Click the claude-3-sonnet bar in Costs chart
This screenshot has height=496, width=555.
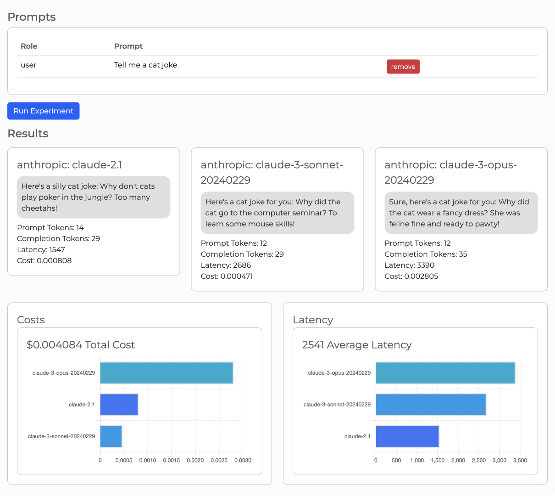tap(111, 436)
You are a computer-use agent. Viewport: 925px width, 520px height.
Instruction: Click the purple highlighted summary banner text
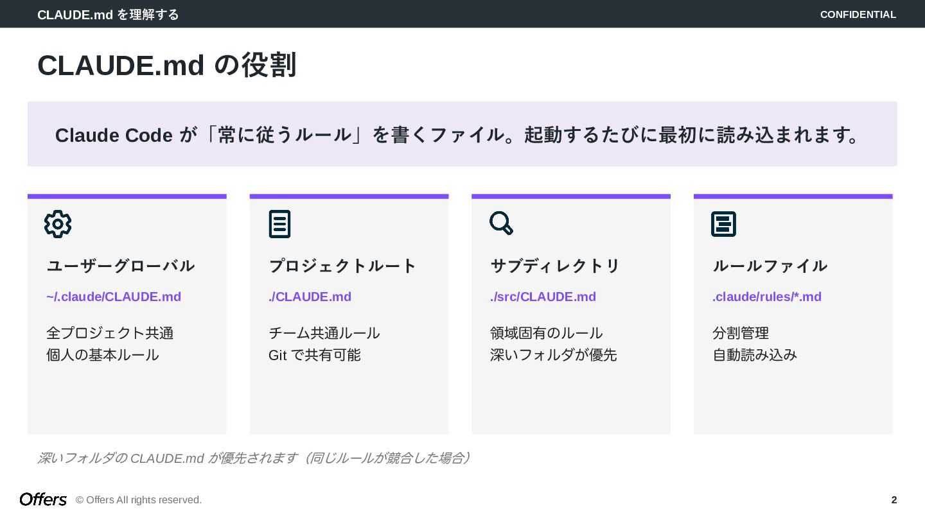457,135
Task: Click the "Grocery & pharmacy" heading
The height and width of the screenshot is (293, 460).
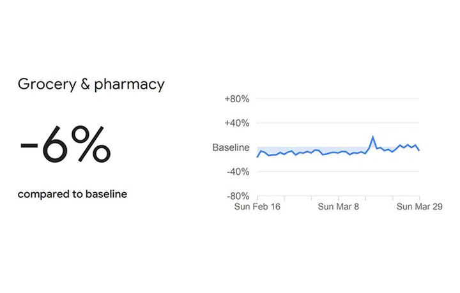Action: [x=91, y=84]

+===+

**About this exercise:**
With the pictures left out, copy exactly the lines from the one containing "Instruction: Click the" through the last line of the data.

**Answer box:**
Instruction: Click the purple highlighted summary banner text
457,135
Task: Click the "Grocery & pharmacy" heading
The height and width of the screenshot is (293, 460).
Action: [x=91, y=84]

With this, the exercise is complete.